What would become known as Astoria was originally part of the old Newtown Township (now modern day Elmhurst) - a nod to the Dutch again, “Nieuwe Stad” meant “New Town”- and through a convoluted series of secessions, amalgamations, and the passage of time the name of Hallett’s Cove changed and it became part of the then-independent Long Island City. In 1839 a wealthy merchant named Stephen Halsey began building a village in Hallett’s Cove, geared for upper crust New Yorkers. It was named “Astoria” for the fantastically rich businessman John Jacob Astor, in an attempt to get him to invest in the venture. Astor, the first multi-millionaire in American history and one of the richest men in that history, lived across the East River in Manhattan. He invested a small sum and the Village of Astoria was born.

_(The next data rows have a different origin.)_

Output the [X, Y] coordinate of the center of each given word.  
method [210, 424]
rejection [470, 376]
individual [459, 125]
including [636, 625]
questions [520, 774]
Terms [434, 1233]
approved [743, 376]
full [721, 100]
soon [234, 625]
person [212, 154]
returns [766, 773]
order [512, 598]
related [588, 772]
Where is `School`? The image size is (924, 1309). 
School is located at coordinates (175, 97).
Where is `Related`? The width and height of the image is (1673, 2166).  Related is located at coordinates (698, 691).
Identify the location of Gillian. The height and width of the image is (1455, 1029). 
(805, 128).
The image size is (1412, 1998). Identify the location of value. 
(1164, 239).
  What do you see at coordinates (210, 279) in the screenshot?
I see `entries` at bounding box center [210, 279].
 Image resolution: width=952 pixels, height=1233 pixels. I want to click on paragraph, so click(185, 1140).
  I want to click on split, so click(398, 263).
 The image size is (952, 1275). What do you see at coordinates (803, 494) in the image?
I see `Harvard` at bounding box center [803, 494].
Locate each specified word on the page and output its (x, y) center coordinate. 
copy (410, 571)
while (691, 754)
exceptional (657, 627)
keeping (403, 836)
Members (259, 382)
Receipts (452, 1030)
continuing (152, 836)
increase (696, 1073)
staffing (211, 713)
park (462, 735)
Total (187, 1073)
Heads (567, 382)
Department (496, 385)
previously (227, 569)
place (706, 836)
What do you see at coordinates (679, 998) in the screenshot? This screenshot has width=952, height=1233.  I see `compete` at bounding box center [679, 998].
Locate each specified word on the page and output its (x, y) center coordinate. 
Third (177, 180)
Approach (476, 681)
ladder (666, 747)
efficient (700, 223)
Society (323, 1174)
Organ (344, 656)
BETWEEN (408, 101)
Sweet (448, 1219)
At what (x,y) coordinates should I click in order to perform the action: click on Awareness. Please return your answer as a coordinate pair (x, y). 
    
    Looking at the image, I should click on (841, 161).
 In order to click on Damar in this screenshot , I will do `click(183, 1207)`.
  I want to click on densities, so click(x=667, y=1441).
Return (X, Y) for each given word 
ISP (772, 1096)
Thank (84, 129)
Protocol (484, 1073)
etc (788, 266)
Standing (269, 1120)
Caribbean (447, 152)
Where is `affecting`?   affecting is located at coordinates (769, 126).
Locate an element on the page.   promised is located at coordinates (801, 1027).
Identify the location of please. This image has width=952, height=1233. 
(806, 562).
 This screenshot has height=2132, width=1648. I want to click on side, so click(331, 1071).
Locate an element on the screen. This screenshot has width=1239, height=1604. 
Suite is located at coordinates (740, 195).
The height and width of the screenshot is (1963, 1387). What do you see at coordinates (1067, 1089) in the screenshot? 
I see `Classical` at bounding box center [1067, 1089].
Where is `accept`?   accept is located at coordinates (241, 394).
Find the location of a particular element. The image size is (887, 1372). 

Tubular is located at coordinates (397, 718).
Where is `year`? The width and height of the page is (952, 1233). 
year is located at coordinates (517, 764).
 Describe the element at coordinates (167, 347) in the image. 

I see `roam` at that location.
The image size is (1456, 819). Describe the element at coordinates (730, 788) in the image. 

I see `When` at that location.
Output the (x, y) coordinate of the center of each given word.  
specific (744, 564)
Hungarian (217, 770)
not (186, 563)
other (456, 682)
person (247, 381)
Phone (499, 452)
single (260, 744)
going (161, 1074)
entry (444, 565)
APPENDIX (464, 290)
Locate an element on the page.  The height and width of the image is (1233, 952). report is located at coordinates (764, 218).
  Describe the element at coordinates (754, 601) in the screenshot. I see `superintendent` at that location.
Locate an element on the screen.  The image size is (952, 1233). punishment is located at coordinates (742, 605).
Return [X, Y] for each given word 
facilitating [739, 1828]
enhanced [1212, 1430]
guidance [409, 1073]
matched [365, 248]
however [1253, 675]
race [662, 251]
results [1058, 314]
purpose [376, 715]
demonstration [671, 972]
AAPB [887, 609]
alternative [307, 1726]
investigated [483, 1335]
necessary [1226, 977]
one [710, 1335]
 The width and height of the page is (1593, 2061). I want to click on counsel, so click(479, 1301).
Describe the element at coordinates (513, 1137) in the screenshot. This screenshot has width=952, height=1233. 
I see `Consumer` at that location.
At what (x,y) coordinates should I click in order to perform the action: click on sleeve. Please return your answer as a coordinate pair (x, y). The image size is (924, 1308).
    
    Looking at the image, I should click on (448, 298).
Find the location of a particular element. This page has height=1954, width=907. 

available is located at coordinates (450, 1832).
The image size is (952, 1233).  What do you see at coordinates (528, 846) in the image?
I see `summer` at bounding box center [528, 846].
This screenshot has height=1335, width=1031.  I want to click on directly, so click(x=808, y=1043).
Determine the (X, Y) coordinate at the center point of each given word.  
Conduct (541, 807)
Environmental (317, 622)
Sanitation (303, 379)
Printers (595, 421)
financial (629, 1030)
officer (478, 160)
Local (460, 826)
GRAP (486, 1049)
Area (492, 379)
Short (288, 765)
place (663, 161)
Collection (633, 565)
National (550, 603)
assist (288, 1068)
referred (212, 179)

As a side note- this section of Queens is not the only thing named for John Jacob Astor. There are towns in Oregon, Illinois, and South Dakota that bear the name. The US Navy has had multiple ships carry the name (based on Astor’s expedition that founded the Oregon town). The soccer team in Germany that represents Astor’s home town is known as FC Astoria Walldorf. One of the lions in front of the New York Public Library was long known as Leo Astor.
In 1870 the village merged with other surrounding villages to form Long Island City. For 28 years the city remained independent, with New York City to its west and the city of Brooklyn to its south, until January 1st, 1898. On that date the “Greater City Of New York” was born with the merger of the Bronx, Manhattan, Staten Island, part of Queens County, and Brooklyn.